For me, the initial idea for a film always comes from a drawing. This drawing usually comes out of the graphical explorations I do parallel to working on animation. For Bad Seeds, the drawing in question was an animal connected to the ground by a plant stalk. I developed the idea for the film around this image, in the form of a fable.
"The day I finish a film feels like freedom...and then I get right to work starting another one the next day!"
How flexible do you allow yourself on a project once you move into production?
To maintain my creativity over the course of production, which can stretch out over a long period of time, I develop a type of narrative that allows for a certain amount of improvisation. My screenplay is built on a narrative spine that doesn’t change but is made up of several smaller narrative blocks, each of which can.
What was the biggest challenges you faced making Bad Seeds?
It was the soundtrack. It was very hard to find just the right tone. There’s a contrast between the seriousness of the subject and the humorous events. It had to walk the line between drama and cartoon. A huge thank you to Olivier Calvert, the film’s sound designer!
Where did your passion for filmmaking come from and is it ever hard to let go of your films and hand them over to audiences?
My first contact with film definitely came through Disney movies and Bugs Bunny cartoons. I discovered auteur animation through NFB films and through Radio-Canada showing them on TV when I was young.
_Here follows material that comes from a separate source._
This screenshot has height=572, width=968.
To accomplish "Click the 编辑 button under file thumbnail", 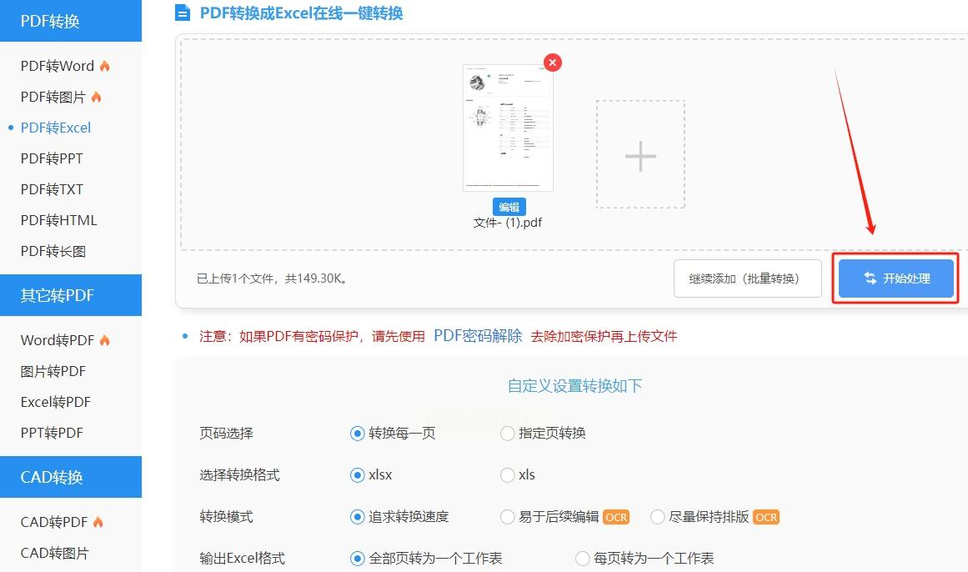I will coord(509,207).
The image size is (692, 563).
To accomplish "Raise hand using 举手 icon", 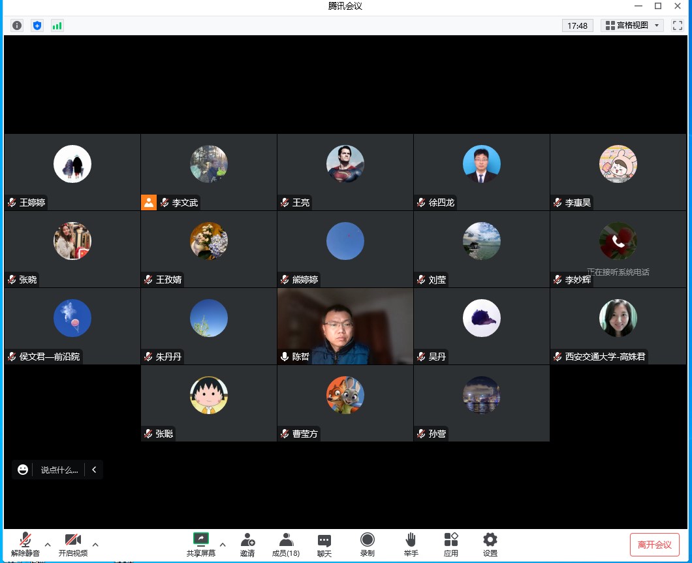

The end of any production is always very intense. It’s the culmination of years of work and at that point we’re all getting kind of sick of it. The day I finish a film feels like freedom...and then I get right to work starting another one the next day!
As an award winning filmmaking does the recognition these award bring add any extra pressure on you as a filmmaker?
Yes, I think so. After a few years of practice, once you start becoming better known, you get the sense that people have expectations. Anything you produce will be compared to whatever your most successful film is.
How much has your approach to your films changed since your debut?
I started out as an illustrator and comic book artist. Early on, I put more of a focus on still images and the visual side of film, rather than on the narrative side. I would say I learned about cinema by directing my first few films, and today I’m just as much a filmmaker as an illustrator.
Is there any advice you would offer an emerging filmmaker?
My advice connects with the answer to the previous question: whatever the drawing style, the complexity or quality of the images, whether they are figurative or abstract, what really matters is that you master the language of cinema, so that the film has a story that’s well told.
And finally, what do you hope audiences will take away from Bad Seeds?
I hope my film will entertain viewers, of course, and make them think a bit about how humans relate to each other and to the environment.